Download Free Volterra Equations And Inverse Problems Book in PDF and EPUB Free Download. You can read online Volterra Equations And Inverse Problems and write the review.

The Inverse and Ill-Posed Problems Series is a series of monographs publishing postgraduate level information on inverse and ill-posed problems for an international readership of professional scientists and researchers. The series aims to publish works which involve both theory and applications in, e.g., physics, medicine, geophysics, acoustics, electrodynamics, tomography, and ecology.
This monograph deals with linear integra Volterra equations of the first kind with variable upper and lower limits of integration. Volterra operators of this type are the basic operators for integral models of dynamic systems.
Inverse problems are an important and rapidly developing direction in mathematics, mathematical physics, differential equations, and various applied technologies (geophysics, optic, tomography, remote sensing, radar-location, etc.). In this monograph direct and inverse problems for partial differential equations are considered. The type of equations focused are hyperbolic, elliptic, and mixed (elliptic-hyperbolic). The direct problems arise as generalizations of problems of scattering plane elastic or acoustic waves from inhomogeneous layer (or from half-space). The inverse problems are those of determination of medium parameters by giving the forms of incident and reflected waves or the vibrations of certain points of the medium. The method of research of all inverse problems is spectral-analytical, consisting in reducing the considered inverse problems to the known inverse problems for the Sturm-Liouville equation or the string equation. Besides the book considers discrete inverse problems. In these problems an arbitrary set of point sources (emissive sources, oscillators, point masses) is determined.

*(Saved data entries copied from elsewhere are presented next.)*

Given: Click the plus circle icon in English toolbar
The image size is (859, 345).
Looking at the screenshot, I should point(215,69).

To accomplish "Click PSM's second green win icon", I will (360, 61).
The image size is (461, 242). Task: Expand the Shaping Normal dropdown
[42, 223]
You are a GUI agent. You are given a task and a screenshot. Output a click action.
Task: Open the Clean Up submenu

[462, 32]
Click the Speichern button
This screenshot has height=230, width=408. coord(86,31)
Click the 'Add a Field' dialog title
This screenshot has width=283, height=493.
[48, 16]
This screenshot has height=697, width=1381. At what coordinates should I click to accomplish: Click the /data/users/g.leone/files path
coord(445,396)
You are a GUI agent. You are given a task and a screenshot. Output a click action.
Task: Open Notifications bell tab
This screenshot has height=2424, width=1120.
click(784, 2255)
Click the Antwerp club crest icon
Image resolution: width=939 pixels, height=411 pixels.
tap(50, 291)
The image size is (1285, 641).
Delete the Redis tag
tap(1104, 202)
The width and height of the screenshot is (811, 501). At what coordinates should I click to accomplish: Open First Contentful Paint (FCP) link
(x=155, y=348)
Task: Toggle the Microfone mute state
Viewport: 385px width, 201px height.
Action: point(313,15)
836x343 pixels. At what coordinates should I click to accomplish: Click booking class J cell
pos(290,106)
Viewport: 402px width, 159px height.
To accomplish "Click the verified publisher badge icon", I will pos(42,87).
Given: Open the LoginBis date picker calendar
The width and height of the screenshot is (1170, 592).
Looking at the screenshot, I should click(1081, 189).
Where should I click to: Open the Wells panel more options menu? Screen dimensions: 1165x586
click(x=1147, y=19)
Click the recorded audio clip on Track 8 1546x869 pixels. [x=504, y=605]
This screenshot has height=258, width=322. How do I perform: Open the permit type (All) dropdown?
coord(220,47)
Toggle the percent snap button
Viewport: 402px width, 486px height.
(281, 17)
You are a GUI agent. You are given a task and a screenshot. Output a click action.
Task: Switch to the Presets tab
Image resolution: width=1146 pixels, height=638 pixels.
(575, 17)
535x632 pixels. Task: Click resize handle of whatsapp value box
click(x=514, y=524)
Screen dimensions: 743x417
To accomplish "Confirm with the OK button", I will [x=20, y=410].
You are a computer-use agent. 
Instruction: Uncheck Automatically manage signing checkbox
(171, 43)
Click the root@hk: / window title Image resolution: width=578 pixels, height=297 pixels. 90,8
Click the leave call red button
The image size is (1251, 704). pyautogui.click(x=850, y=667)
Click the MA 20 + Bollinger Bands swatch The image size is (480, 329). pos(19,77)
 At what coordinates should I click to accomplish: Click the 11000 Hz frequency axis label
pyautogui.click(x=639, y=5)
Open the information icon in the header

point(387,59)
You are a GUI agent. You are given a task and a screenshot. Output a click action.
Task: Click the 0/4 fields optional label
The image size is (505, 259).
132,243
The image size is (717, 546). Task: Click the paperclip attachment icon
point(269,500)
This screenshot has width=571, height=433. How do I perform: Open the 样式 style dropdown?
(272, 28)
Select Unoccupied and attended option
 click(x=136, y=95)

As a rule, many practical problems are studied in a situation when the input data are incomplete. For example, this is the case for a parabolic partial differential equation describing the non-stationary physical process of heat and mass transfer if it contains the unknown thermal conductivity coefficient. Such situations arising in physical problems motivated the appearance of the present work. In this monographthe author considers numerical solutions of the quasi-inversion problems, to which the solution of the original coefficient inverse problems are reduced. Underground fluid dynamics is taken as a field of practical use of coefficient inverse problems. The significance of these problems for this application domain consists in the possibility to determine the physical fields of parameters that characterize the filtration properties of porous media (oil strata). This provides the possibility of predicting the conditions of oil-field development and the effects of the exploitation. The research carried out by the author showed that the quasi-inversion method can be applied also for solution of "interior coefficient inverse problems" by reducing them to the problem of continuation of a solution to a parabolic equation. This reduction is based on the results of the proofs of the uniqueness theorems for solutions of the corresponding coefficient inverse problems.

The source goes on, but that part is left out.